With assured success, too, the tight and painful creative knot of guilt and mysticism began to loosen. Darkness Visible (which appeared in 1979, after a long decade of desperate re-writing and revision) was the last of the great cosmic novels, and it is significant that it was the book that Golding always flatly refused to discuss, largely because (as he privately admitted) he had not the faintest idea what it was really about. The hell this time was burning London (and could have been Dresden, or Hiroshima), with Matty a new Simon refined and purged in the flames; but this near-supernatural element never quite melds with the second theme of the twins Toni and Sophy, nascent terrorist and nasty psychological basket case, both very much of this world, guilt and all. Once more the conclusion is left open-ended, but this time, I suspect, not for metaphysical reasons, but because Golding could not find a way to tie it up convincingly.

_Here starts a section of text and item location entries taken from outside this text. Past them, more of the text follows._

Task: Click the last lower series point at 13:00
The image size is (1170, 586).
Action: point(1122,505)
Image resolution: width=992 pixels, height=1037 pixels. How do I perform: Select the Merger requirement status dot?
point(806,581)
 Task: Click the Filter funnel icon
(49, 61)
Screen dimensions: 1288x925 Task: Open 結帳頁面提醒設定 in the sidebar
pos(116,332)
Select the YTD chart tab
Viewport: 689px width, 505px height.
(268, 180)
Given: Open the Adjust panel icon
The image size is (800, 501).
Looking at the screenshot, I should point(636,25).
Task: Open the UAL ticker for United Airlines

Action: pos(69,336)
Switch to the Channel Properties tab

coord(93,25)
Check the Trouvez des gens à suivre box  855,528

Matty, in fact, represents Golding’s farewell to the quasi-mystical protagonist and cosmic—but vivid and immediate—world that were the disconcerting moral inventions of his early novels, and which so amply justified the award to him in 1983 of the Nobel Prize in Literature. With Rites of Passage and its two successors in the trilogy To the Ends of the Earth, his fiction enters the traditional mainstream: no accident that it was Rites of Passage that won him the Booker Prize. It is only with The Double Tongue, that uncanny and unfinished investigation of the nature of creative utterance, pitting (literally) divine inspiration against rational intelligence, that we sense an exciting return to the old questing originality. Golding’s Euripidean anti-clericalism helped him to draw a marvelous portrait of the rational, cynical, well-read, and carefully profit-conscious Delphic high priest Ionides. This charming ironist finds himself landed with a new Pythia, called Arieka, who may—disconcertingly, because he does not really believe in it—be the real thing, Apollo’s true mouthpiece. She, reminiscing in her eighties (like Golding when he created her), recalls a devastating, mindless possession and rape of her by the god during her first mantic session as a young girl, amid mad laughter, her mouth torn and bloody. “One mouth or the other!” the voice cries in her head. But which one?
That puzzle, as always with Golding, remains unsolved. Had he lived longer, would he have come nearer to the answer? Is there a vox Dei beyond the reach of scientific explanation? Are the two (as Golding, through Arieka, sometimes seems to hint) irremediably confused? We cannot tell. So let Arieka herself have the last word. The final event she records in her memoir (supposedly written late in the first century B.C.E.) is the offer of a statue by the Athenians to honor her long career as Pythia. What they should rather do, she suggests, is erect a simple altar with a dedicatory inscription: “To the Unknown God.” I can almost hear Bill’s sly chuckle as he wrote those closing words. Not everyone has the privilege of giving themselves so appropriate, and so ambiguous, an exit line.